Let $R$ be a commutative ring with unity. Prove or disprove: for $R$-modules $M$ and $N$, if $f:M \to N$ is $R$-linear, then $M= \ker(f) \oplus \operatorname{im}(f)$.
My attempt:
Let $f : \Bbb Z/4\Bbb Z \to \Bbb Z/2\Bbb Z$ be defined by $f(\bar{n}) = \overline{2n}$.
Then, $\operatorname{im}(f) = \Bbb Z/2\Bbb Z$ and $\ker(f) = \{\bar{0},\bar{2}\} \cong \Bbb Z/2\Bbb Z$ (as $\Bbb Z$-modules).
But clearly, $\Bbb Z/4\Bbb Z \not\cong \Bbb Z/2\Bbb Z \oplus \Bbb Z/ 2\Bbb Z$.

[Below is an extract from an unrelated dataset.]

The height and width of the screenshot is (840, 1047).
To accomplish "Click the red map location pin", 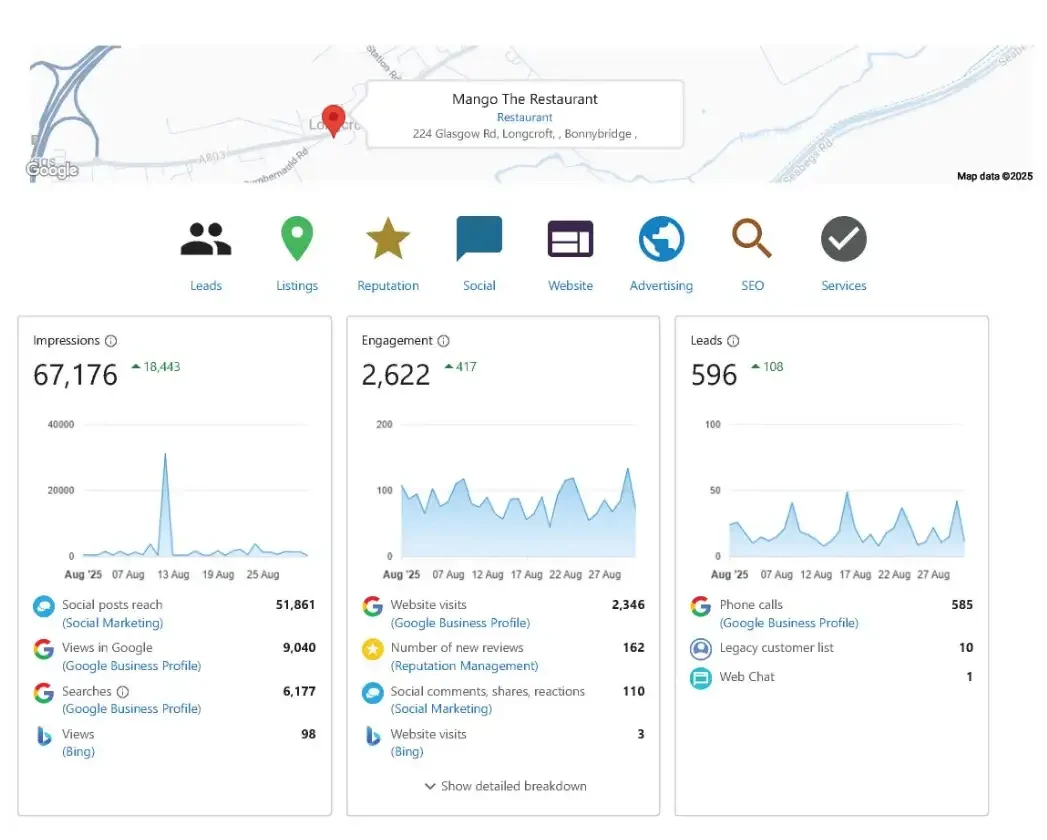I will pyautogui.click(x=333, y=120).
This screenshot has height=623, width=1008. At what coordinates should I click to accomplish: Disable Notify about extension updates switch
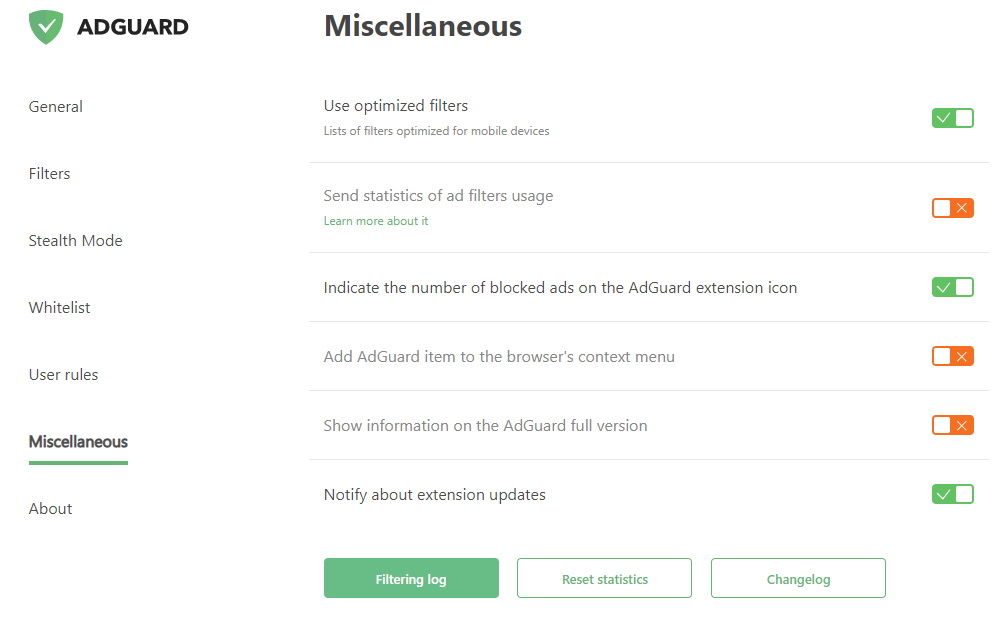tap(952, 494)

Is my answer correct? If there are any mistakes, please point out.
The example is sound, but the map should be written more carefully: you want $f(\bar{n})=\bar{n}$ or, better, $f(n+4\mathbb{Z})=n+2\mathbb{Z}$, so $f(\bar{1})=\bar{1}$ and $f(\bar{2})=\bar{0}$.
The fact that $$ \mathbb{Z}/4\mathbb{Z}\not\cong\mathbb{Z}/2\mathbb{Z}\oplus\mathbb{Z}/2\mathbb{Z} $$ is clear from the fact $\mathbb{Z}/4\mathbb{Z}$ has a single maximal submodule, whereas $\mathbb{Z}/2\mathbb{Z}\oplus\mathbb{Z}/2\mathbb{Z}$ has two.
Another example is the canonical projection $\pi\colon\mathbb{Q}\to\mathbb{Q}/\mathbb{Z}$, because $\mathbb{Q}$ is torsion-free, whereas $\mathbb{Z}\oplus\mathbb{Q}/\mathbb{Z}$ isn't.
By the way, the statement is true for a ring $R$ if and only if $R$ is semisimple. In particular, $R$ would be (left and right) artinian, so any nonartinian ring provides a counterexample.